● STATED PROBLEM
Can you set out as a numbered list the part of the records that opens with the line containing "Image resolution: width=1483" and closes with the line containing "At what (x,y)", both lines included? Skip blank lines and leave the pictures out.

● WORKING DATA
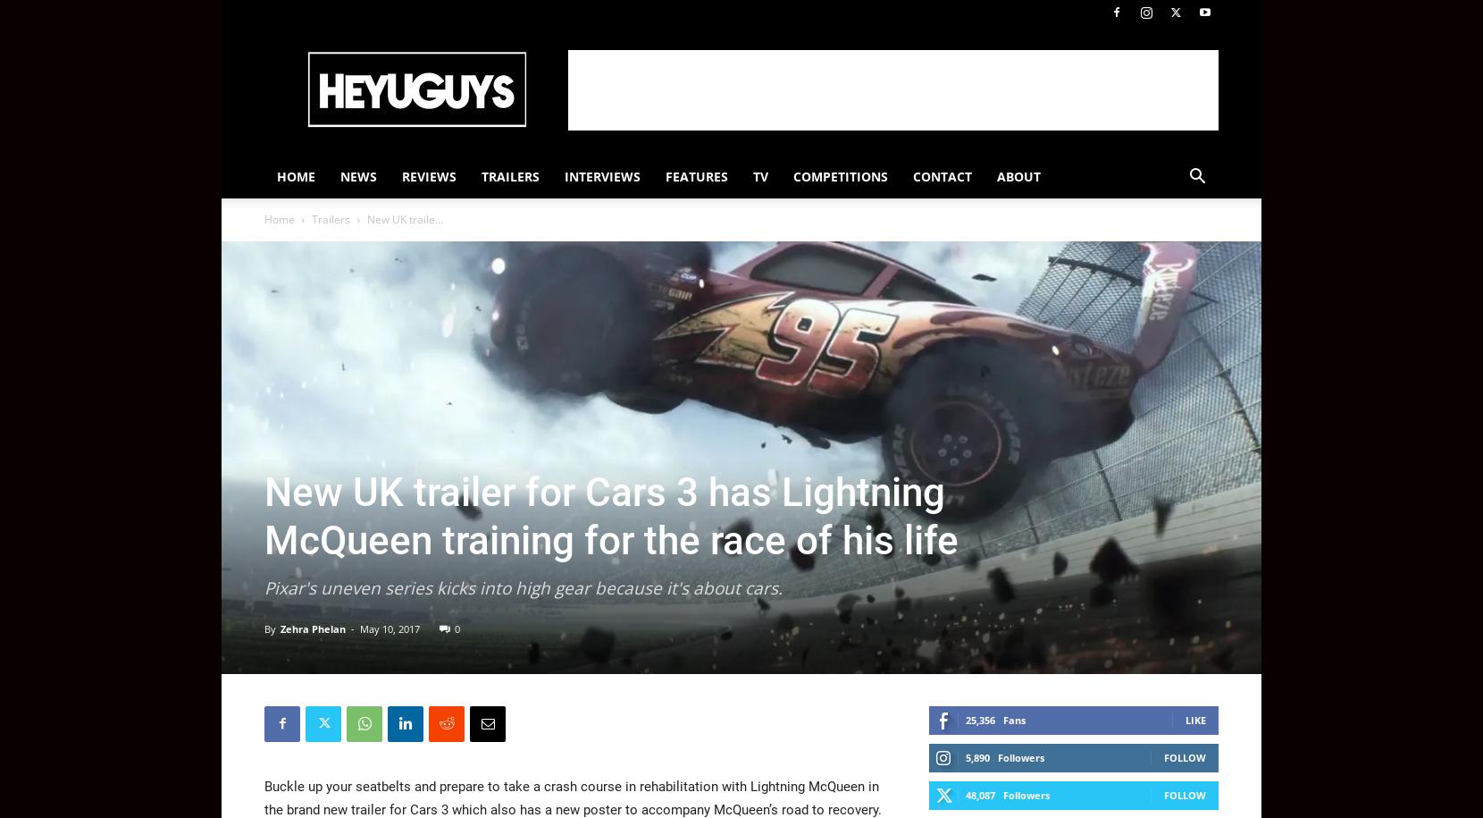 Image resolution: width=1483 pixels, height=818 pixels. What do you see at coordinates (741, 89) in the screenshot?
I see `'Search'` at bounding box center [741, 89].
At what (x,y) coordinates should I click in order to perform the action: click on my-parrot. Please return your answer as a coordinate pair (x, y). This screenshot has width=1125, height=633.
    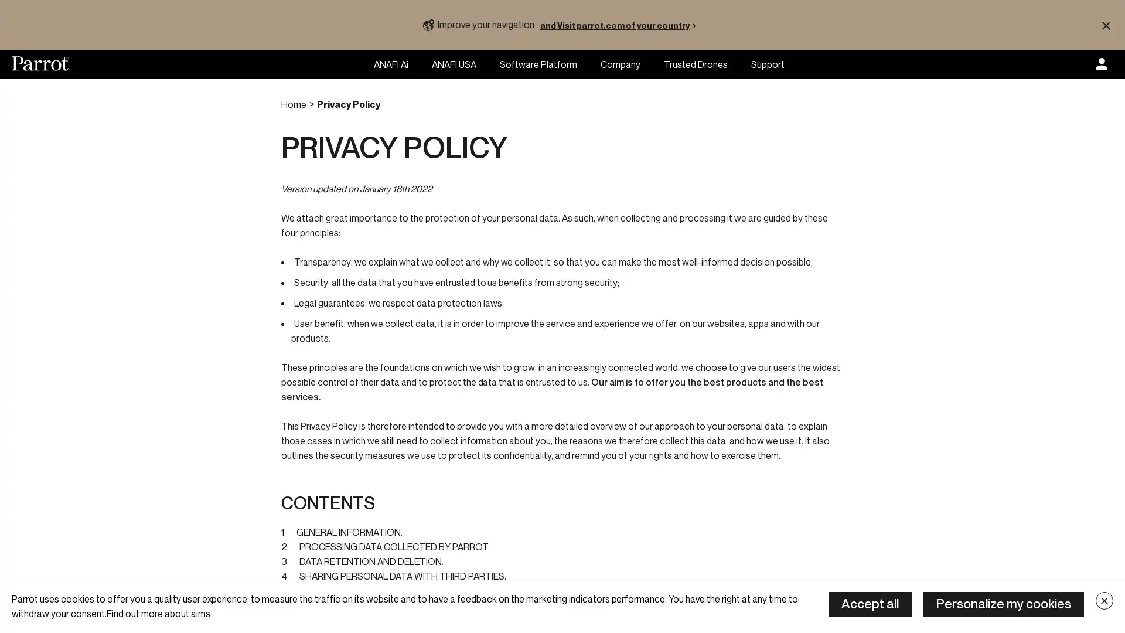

...

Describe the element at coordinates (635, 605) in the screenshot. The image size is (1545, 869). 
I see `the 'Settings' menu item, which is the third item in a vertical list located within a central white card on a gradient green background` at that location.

● COMPLETED TASK
1.  Image resolution: width=1483 pixels, height=818 pixels. What do you see at coordinates (741, 89) in the screenshot?
2. I see `'Search'` at bounding box center [741, 89].
3. At what (x,y) coordinates should I click in order to perform the action: click on my-parrot. Please return your answer as a coordinate pair (x, y). This screenshot has width=1125, height=633.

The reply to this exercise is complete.